**WORK TO COMPLETE**
Name every unit of measurement that the filter fan article below gives for airflow or static pressure, with its abbreviation.

** EXTRACT follows **

Often the filter fan for an electrical panel is chosen based on the size and airflow, however, a deeper understanding is required to determine how the filter fan unit will actually behave in a real application. In this article, we will address the definitions of airflow and static pressure, then examine the relationship between them and the importance of the working point.
Airflow and static pressure
Let’s start with the definitions:
- Airflow is the volume of air produced by the fan over time and is measured in cubic meters per hour (m³/h) in metric units, or cubic feet per minute (CFM) in imperial units. For example, if you have a 5m x 5m x 5m enclosure and a fan that generates 125 m³/h of airflow, approximately the fan will take 1 hour to take the hot air from the enclosure (even if the experience teaches us that it’s not always that simple!).
- Static pressure is the amount of force exerted by the air on the walls of an enclosure (pressure) and is measured in Pascal (Pa) or in inches of water (inH2O), in simple words how far the airflow will be able to arrive.
How to choose the filter group: example
This graph shows the performance of a filter fan unit through airflow and static pressure values.
It is important to know that even if maximum values for airflow and static pressure are specified, the filter fan will never be able to provide the two maximum values at the same time.
In this second graph, however, the inverse correlation between the airflow and the static pressure is shown.
As the airflow increases, the static pressure decreases and vice versa.
The three points on the graph represent the possible and hypothetical scenarios in which the filter fan unit could work, in this case at 60Hz (red curve), but the same is true for the frequency of 50Hz (blue curve).
In order to better understand the three scenarios, it is necessary to imagine an enclosure on which we mount a filter group, referring to the graph above with the three points designated 1, 2, and 3.
For point 1 we have to imagine an enclosure completely open on one end. There is nothing obstructing the movement of air from the fan and all the airflow is expelled from the other end. In this case, we will have the maximum airflow (unimpeded) and the static pressure at zero.
For point 2 we have to imagine a closed enclosure except for a small exhaust hole, or air outlet, at the other end. The size of this exhaust hole is smaller than that of the filter assembly mounted in the intake, which impedes the flow of air. The constant accumulation of air inside the enclosure, not being able to escape, increases the static pressure inside it. In this case, the airflow is limited by the increase in static pressure and will be lower than its maximum value.

** End of EXTRACT **
** COLLECTED MATERIAL follows **

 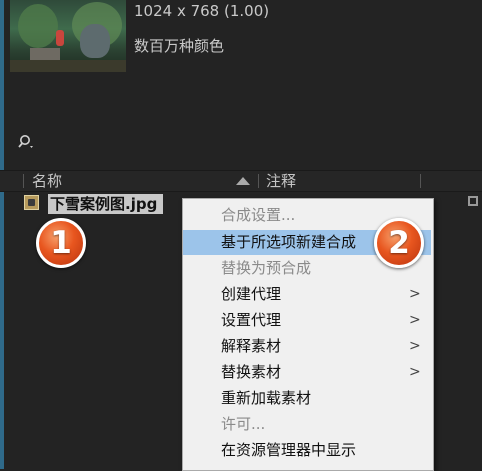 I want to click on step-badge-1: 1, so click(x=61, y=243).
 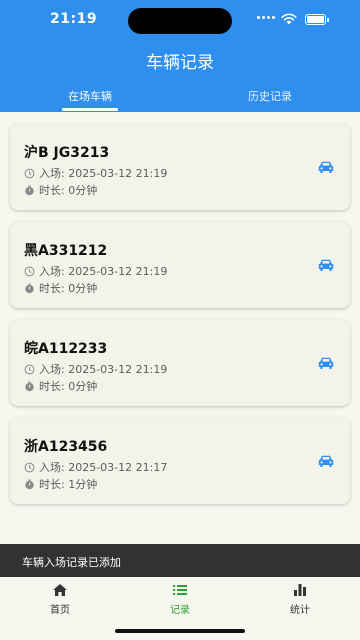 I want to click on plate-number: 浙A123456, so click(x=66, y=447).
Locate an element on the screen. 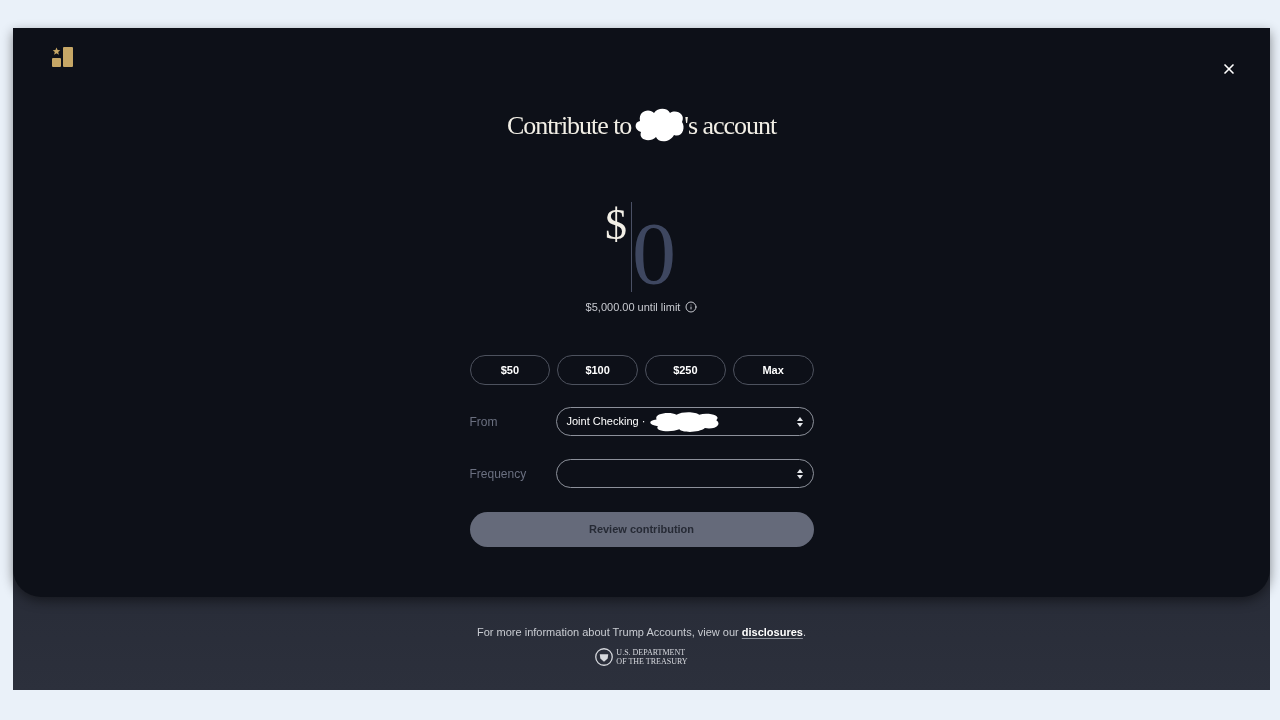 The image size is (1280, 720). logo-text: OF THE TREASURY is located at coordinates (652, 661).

** End of COLLECTED MATERIAL **

**FINISHED TASK**
- Cubic meters per hour (m³/h)
- Cubic feet per minute (CFM)
- Pascal (Pa)
- Inches of water (inH2O)